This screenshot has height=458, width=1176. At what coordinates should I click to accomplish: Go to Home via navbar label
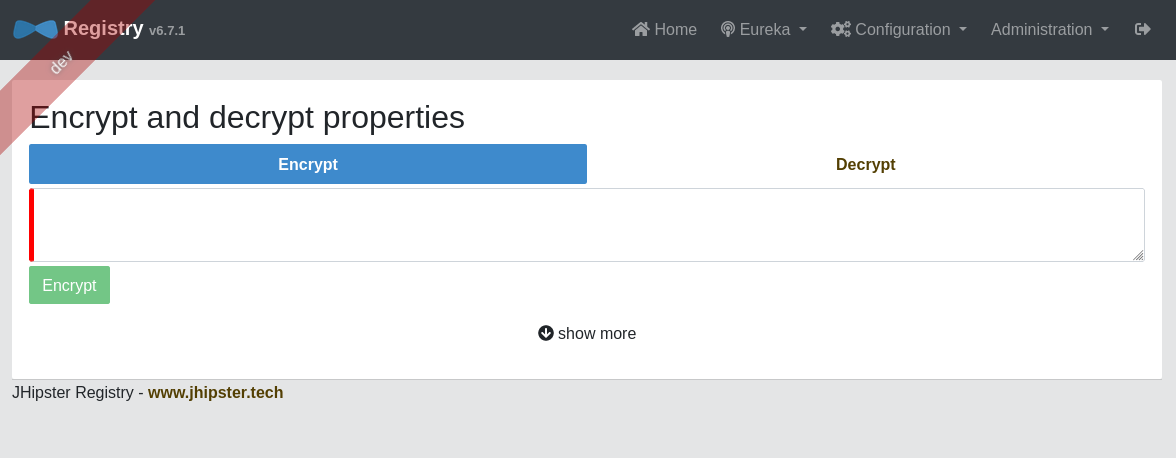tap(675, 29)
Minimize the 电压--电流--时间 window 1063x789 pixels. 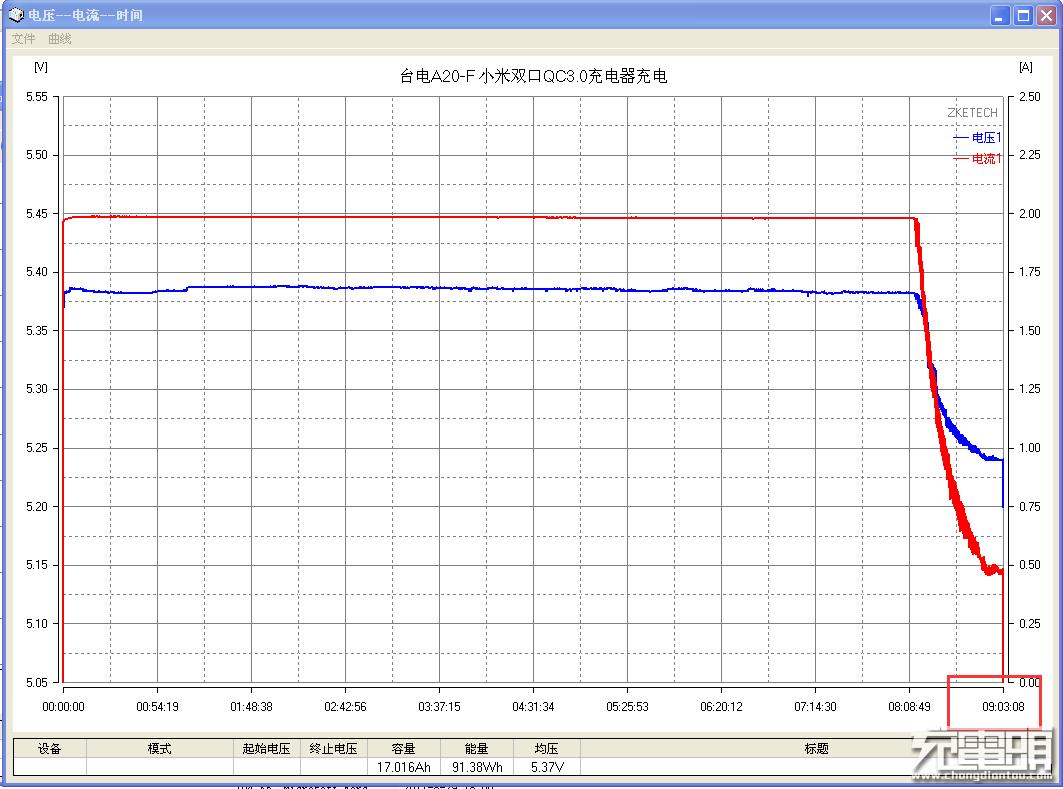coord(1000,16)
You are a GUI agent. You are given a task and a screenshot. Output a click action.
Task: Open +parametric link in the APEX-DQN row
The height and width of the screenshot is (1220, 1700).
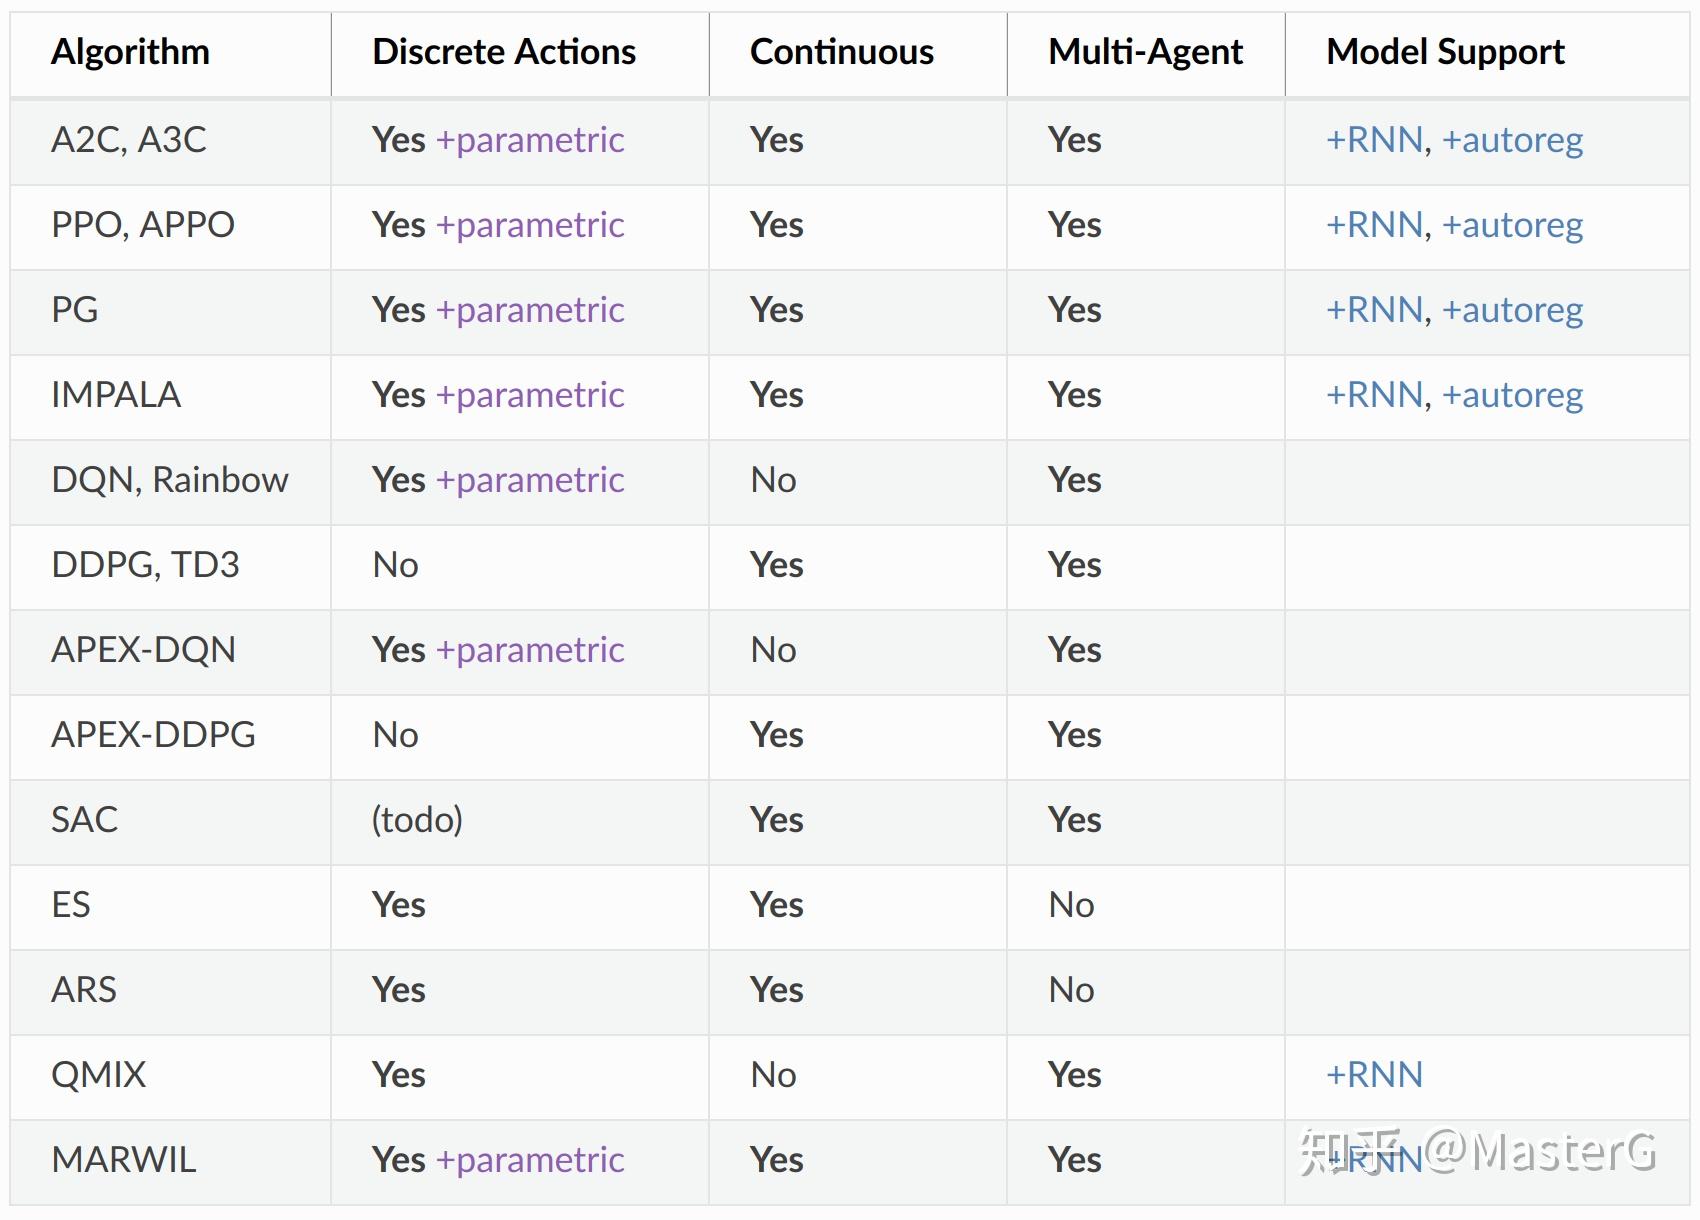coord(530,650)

* * * * * * * * *

▶ Exercise objective:
Starting at the line that contains "You are a GUI" and continuing through the end of the entries, including both ends, rewrite every line, requests included, so that each click coordinate in the answers is multiplied by 1.1 and rounded to a whole number, with halves rounded up. Give only these lines, and leave the pictures out.

▶ Full response:
You are a GUI agent. You are given a task and a screenshot. Output a click action.
Task: Open +parametric link in the APEX-DQN row
The height and width of the screenshot is (1220, 1700).
coord(583,715)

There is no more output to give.